[Prompt]: Reproduce each line of the material that follows, word for word.

[Records provided]:
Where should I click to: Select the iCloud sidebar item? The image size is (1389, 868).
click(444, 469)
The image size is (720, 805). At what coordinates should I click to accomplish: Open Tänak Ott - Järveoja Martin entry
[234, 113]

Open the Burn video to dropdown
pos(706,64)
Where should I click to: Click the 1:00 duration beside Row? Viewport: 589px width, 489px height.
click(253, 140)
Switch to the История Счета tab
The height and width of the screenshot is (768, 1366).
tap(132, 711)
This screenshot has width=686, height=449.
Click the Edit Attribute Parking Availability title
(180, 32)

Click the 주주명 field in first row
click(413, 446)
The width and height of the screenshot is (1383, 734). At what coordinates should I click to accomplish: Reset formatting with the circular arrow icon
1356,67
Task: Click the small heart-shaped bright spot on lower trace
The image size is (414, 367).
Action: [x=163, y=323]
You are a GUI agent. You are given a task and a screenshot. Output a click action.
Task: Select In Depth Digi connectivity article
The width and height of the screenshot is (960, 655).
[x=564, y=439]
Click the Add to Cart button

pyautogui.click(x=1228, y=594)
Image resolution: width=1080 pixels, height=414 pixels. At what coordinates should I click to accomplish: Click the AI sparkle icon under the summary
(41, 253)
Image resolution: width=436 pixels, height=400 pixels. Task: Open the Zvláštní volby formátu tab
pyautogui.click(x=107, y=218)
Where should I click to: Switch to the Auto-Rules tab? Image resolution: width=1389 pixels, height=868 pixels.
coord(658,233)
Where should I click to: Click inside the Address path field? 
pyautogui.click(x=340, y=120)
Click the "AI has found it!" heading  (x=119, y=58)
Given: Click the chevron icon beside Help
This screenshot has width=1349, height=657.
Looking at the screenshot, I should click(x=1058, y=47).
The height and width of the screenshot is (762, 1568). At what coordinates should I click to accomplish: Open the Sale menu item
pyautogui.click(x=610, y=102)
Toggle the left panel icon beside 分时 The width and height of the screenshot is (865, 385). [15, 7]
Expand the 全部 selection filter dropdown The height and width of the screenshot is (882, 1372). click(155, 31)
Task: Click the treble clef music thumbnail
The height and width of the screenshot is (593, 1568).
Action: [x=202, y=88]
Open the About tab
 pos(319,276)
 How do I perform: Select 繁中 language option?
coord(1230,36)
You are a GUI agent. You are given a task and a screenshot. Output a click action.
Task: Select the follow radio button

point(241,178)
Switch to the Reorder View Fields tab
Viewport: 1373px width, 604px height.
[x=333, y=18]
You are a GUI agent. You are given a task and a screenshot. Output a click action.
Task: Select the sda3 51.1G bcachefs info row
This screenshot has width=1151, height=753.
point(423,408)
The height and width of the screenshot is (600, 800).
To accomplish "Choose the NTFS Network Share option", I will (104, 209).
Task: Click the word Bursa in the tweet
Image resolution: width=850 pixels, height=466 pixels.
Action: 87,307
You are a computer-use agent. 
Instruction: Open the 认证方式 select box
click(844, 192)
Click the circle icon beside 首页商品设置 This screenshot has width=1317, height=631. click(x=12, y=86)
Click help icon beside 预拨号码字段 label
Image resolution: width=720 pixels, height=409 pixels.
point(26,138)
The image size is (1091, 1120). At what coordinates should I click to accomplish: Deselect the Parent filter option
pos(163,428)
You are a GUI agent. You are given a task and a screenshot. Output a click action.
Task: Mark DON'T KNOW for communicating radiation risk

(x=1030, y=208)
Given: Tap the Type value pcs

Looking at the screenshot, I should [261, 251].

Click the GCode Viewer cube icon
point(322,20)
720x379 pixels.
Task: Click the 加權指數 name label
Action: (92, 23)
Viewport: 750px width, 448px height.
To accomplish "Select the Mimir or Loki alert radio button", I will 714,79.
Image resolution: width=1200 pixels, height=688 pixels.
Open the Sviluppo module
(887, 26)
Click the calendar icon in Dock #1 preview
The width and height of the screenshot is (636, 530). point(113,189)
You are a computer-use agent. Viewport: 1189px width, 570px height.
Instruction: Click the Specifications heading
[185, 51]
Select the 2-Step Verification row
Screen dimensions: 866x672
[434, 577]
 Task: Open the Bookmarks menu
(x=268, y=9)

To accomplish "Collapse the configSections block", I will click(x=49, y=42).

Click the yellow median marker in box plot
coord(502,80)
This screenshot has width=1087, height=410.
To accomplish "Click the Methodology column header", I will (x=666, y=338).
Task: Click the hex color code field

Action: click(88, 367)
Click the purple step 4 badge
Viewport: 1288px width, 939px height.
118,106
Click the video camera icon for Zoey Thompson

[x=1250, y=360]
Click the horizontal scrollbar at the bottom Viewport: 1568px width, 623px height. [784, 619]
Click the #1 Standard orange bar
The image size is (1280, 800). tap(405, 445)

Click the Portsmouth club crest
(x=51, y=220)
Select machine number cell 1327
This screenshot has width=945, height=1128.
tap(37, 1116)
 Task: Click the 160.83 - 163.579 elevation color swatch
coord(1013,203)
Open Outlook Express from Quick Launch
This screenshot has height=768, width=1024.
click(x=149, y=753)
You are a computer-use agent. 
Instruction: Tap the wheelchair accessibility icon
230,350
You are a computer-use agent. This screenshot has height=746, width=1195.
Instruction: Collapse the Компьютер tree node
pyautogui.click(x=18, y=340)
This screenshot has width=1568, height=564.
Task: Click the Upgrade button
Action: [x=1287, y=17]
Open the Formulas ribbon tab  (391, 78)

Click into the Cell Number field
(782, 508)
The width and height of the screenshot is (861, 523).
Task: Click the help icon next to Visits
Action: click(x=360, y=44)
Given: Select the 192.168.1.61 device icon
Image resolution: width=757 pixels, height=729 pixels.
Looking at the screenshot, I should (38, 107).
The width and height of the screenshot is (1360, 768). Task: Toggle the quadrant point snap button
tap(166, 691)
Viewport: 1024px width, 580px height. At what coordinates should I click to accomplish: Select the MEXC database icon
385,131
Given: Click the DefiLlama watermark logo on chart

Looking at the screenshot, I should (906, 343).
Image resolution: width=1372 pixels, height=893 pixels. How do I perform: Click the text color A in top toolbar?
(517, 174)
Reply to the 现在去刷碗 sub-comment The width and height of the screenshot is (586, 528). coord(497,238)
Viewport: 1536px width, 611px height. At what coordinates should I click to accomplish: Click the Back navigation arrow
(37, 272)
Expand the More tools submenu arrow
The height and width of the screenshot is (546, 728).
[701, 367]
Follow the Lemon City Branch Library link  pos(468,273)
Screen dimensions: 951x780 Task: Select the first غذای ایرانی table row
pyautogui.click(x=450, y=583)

[Answer box]:
Where should I click to: Select the iCloud sidebar item? The image size is (1389, 868).
click(444, 469)
The image size is (720, 805). At what coordinates should I click to accomplish: Open Tänak Ott - Järveoja Martin entry
[234, 113]

Open the Burn video to dropdown
pos(706,64)
Where should I click to: Click the 1:00 duration beside Row? Viewport: 589px width, 489px height.
click(253, 140)
Switch to the История Счета tab
The height and width of the screenshot is (768, 1366).
tap(132, 711)
This screenshot has width=686, height=449.
Click the Edit Attribute Parking Availability title
(180, 32)

Click the 주주명 field in first row
click(413, 446)
The width and height of the screenshot is (1383, 734). At what coordinates should I click to accomplish: Reset formatting with the circular arrow icon
1356,67
Task: Click the small heart-shaped bright spot on lower trace
The image size is (414, 367).
Action: [x=163, y=323]
You are a GUI agent. You are given a task and a screenshot. Output a click action.
Task: Select In Depth Digi connectivity article
The width and height of the screenshot is (960, 655).
[x=564, y=439]
Click the Add to Cart button

pyautogui.click(x=1228, y=594)
Image resolution: width=1080 pixels, height=414 pixels. At what coordinates should I click to accomplish: Click the AI sparkle icon under the summary
(41, 253)
Image resolution: width=436 pixels, height=400 pixels. Task: Open the Zvláštní volby formátu tab
pyautogui.click(x=107, y=218)
Where should I click to: Switch to the Auto-Rules tab? Image resolution: width=1389 pixels, height=868 pixels.
coord(658,233)
Where should I click to: Click inside the Address path field? 
pyautogui.click(x=340, y=120)
Click the "AI has found it!" heading  (x=119, y=58)
Given: Click the chevron icon beside Help
This screenshot has width=1349, height=657.
Looking at the screenshot, I should click(x=1058, y=47).
The height and width of the screenshot is (762, 1568). At what coordinates should I click to accomplish: Open the Sale menu item
pyautogui.click(x=610, y=102)
Toggle the left panel icon beside 分时 The width and height of the screenshot is (865, 385). [15, 7]
Expand the 全部 selection filter dropdown The height and width of the screenshot is (882, 1372). click(155, 31)
Task: Click the treble clef music thumbnail
The height and width of the screenshot is (593, 1568).
Action: [x=202, y=88]
Open the About tab
 pos(319,276)
 How do I perform: Select 繁中 language option?
coord(1230,36)
You are a GUI agent. You are given a task and a screenshot. Output a click action.
Task: Select the follow radio button

point(241,178)
Switch to the Reorder View Fields tab
Viewport: 1373px width, 604px height.
[x=333, y=18]
You are a GUI agent. You are given a task and a screenshot. Output a click action.
Task: Select the sda3 51.1G bcachefs info row
This screenshot has width=1151, height=753.
point(423,408)
The height and width of the screenshot is (600, 800).
To accomplish "Choose the NTFS Network Share option", I will (104, 209).
Task: Click the word Bursa in the tweet
Image resolution: width=850 pixels, height=466 pixels.
Action: 87,307
You are a computer-use agent. 
Instruction: Open the 认证方式 select box
click(844, 192)
Click the circle icon beside 首页商品设置 This screenshot has width=1317, height=631. click(x=12, y=86)
Click help icon beside 预拨号码字段 label
Image resolution: width=720 pixels, height=409 pixels.
point(26,138)
The image size is (1091, 1120). At what coordinates should I click to accomplish: Deselect the Parent filter option
pos(163,428)
You are a GUI agent. You are given a task and a screenshot. Output a click action.
Task: Mark DON'T KNOW for communicating radiation risk

(x=1030, y=208)
Given: Tap the Type value pcs

Looking at the screenshot, I should [261, 251].

Click the GCode Viewer cube icon
point(322,20)
720x379 pixels.
Task: Click the 加權指數 name label
Action: (92, 23)
Viewport: 750px width, 448px height.
To accomplish "Select the Mimir or Loki alert radio button", I will 714,79.
Image resolution: width=1200 pixels, height=688 pixels.
Open the Sviluppo module
(887, 26)
Click the calendar icon in Dock #1 preview
The width and height of the screenshot is (636, 530). point(113,189)
You are a computer-use agent. Viewport: 1189px width, 570px height.
Instruction: Click the Specifications heading
[185, 51]
Select the 2-Step Verification row
Screen dimensions: 866x672
[434, 577]
 Task: Open the Bookmarks menu
(x=268, y=9)

To accomplish "Collapse the configSections block", I will click(x=49, y=42).

Click the yellow median marker in box plot
coord(502,80)
This screenshot has width=1087, height=410.
To accomplish "Click the Methodology column header", I will (x=666, y=338).
Task: Click the hex color code field

Action: click(88, 367)
Click the purple step 4 badge
Viewport: 1288px width, 939px height.
118,106
Click the video camera icon for Zoey Thompson

[x=1250, y=360]
Click the horizontal scrollbar at the bottom Viewport: 1568px width, 623px height. [784, 619]
Click the #1 Standard orange bar
The image size is (1280, 800). tap(405, 445)

Click the Portsmouth club crest
(x=51, y=220)
Select machine number cell 1327
This screenshot has width=945, height=1128.
tap(37, 1116)
 Task: Click the 160.83 - 163.579 elevation color swatch
coord(1013,203)
Open Outlook Express from Quick Launch
This screenshot has height=768, width=1024.
click(x=149, y=753)
You are a computer-use agent. 
Instruction: Tap the wheelchair accessibility icon
230,350
You are a computer-use agent. This screenshot has height=746, width=1195.
Instruction: Collapse the Компьютер tree node
pyautogui.click(x=18, y=340)
This screenshot has width=1568, height=564.
Task: Click the Upgrade button
Action: [x=1287, y=17]
Open the Formulas ribbon tab  (391, 78)

Click into the Cell Number field
(782, 508)
The width and height of the screenshot is (861, 523).
Task: Click the help icon next to Visits
Action: click(x=360, y=44)
Given: Select the 192.168.1.61 device icon
Image resolution: width=757 pixels, height=729 pixels.
Looking at the screenshot, I should (38, 107).
The width and height of the screenshot is (1360, 768). Task: Toggle the quadrant point snap button
tap(166, 691)
Viewport: 1024px width, 580px height. At what coordinates should I click to accomplish: Select the MEXC database icon
385,131
Given: Click the DefiLlama watermark logo on chart

Looking at the screenshot, I should (906, 343).
Image resolution: width=1372 pixels, height=893 pixels. How do I perform: Click the text color A in top toolbar?
(517, 174)
Reply to the 现在去刷碗 sub-comment The width and height of the screenshot is (586, 528). coord(497,238)
Viewport: 1536px width, 611px height. At what coordinates should I click to accomplish: Click the Back navigation arrow
(37, 272)
Expand the More tools submenu arrow
The height and width of the screenshot is (546, 728).
[701, 367]
Follow the Lemon City Branch Library link  pos(468,273)
Screen dimensions: 951x780 Task: Select the first غذای ایرانی table row
pyautogui.click(x=450, y=583)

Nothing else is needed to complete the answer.